オープントップもいつか出る?
最新の「NSX」について開発者に聞く
2018.11.02
デイリーコラム
誰もが気持ちいいと思えるように
「時代とともに進化するのが『NSX』の宿命。今回の“エボリューショナルNSX”では、ドライバーとクルマとの一体感を向上させつつ、限界領域でのコントロール性を高め、それらを表現できるようデザインも磨き上げました」
2019年5月に発売されるマイナーチェンジ版ホンダNSXの説明会で、開発責任者の水上 聡さんは、最新型の特徴について熱く語った。
「インテグレーテッドダイナミクスシステムの各走行モードの制御最適化」に「アクティブダンパーシステムおよびVSA、ESPの制御や、スポーツハイブリッドSH-AWDの駆動配分制御の熟成」――手元の資料にはリファインのポイントとして、いかにもサーキットやワインディングロードで強みを発揮しそうな専門用語が並ぶ。
とはいえ、実際のNSXユーザーはさまざま。
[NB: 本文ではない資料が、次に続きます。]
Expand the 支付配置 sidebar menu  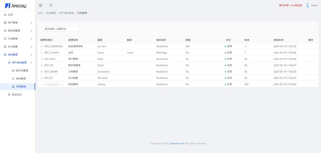[18, 47]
今回の改良に際しては、スポーツ走行のレベルアップだけを考えたわけではない。「マイナーチェンジ前からの変化は、近所の街乗り程度でも感じられるはずです」と、水上さんも強調する。
「走りだしから違いがわかります。今回は『形はいままでと変わらないが中身は違う』という進化を提案したかったのです」
その進化を説明するにあたっては「最適化」という抽象的な言葉が多用されるのだが、つまりは、駆動力の伝わり方などドライバーのフィーリングに直接関わるところをトライ&エラーで煮詰め、運転する誰もが「気持ちいい」と思えるように仕立て直したということだ。
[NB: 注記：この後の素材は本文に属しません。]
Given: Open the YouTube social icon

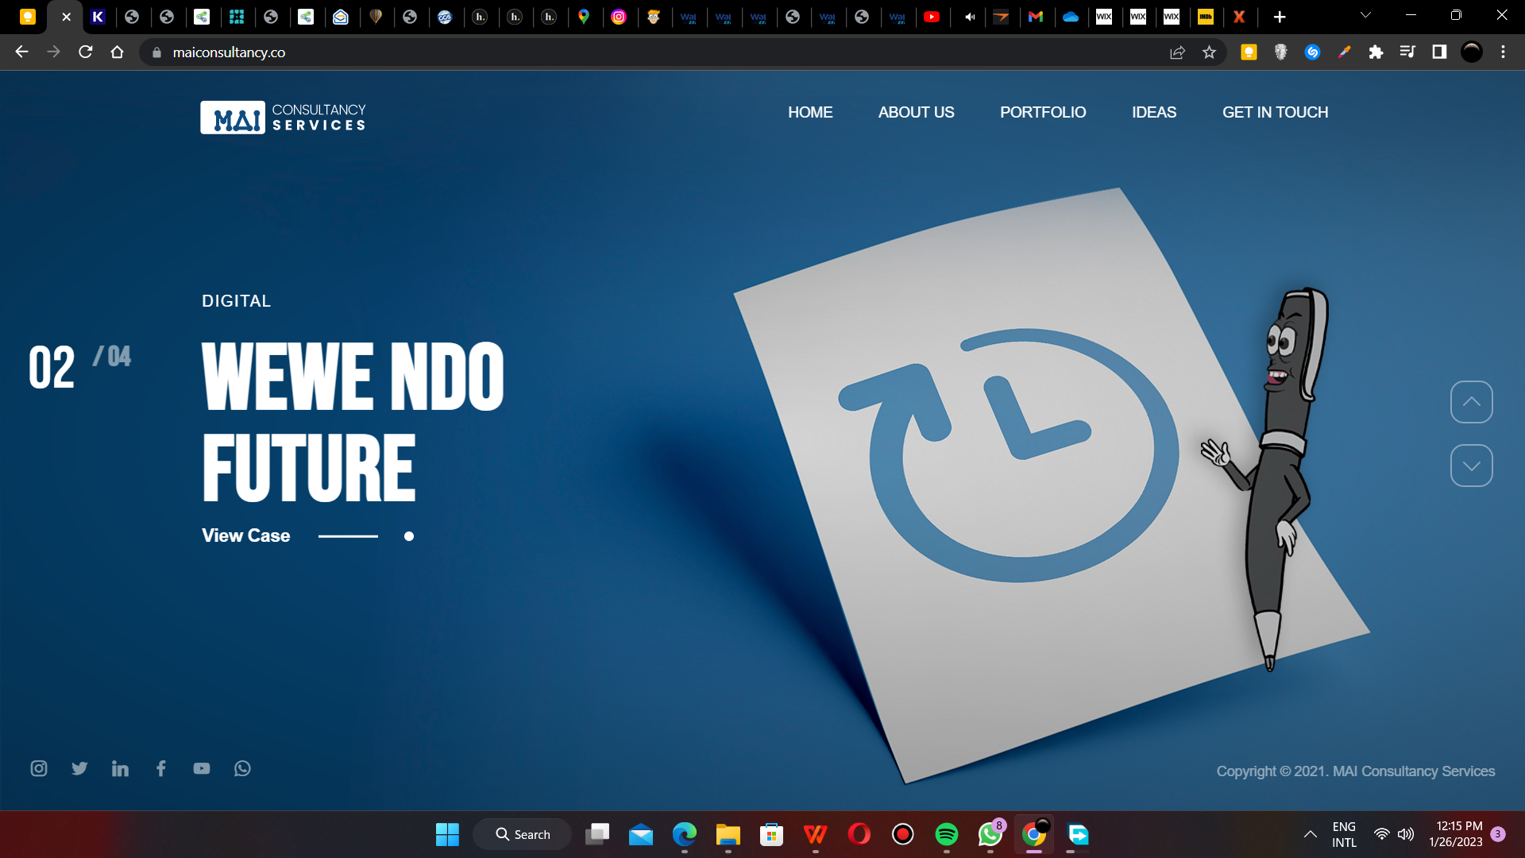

そうした改良は、ユーザーの要求や市場からのフィードバックによるものではなく、純粋にホンダからの提案なのだという。NSXのようなスーパースポーツでは、お客さんの「もっとこうしてほしい」という評判だけを元にあれこれ変更すると、まとまりのない“ヘンな方向”に行ってしまう恐れがあるそうだ。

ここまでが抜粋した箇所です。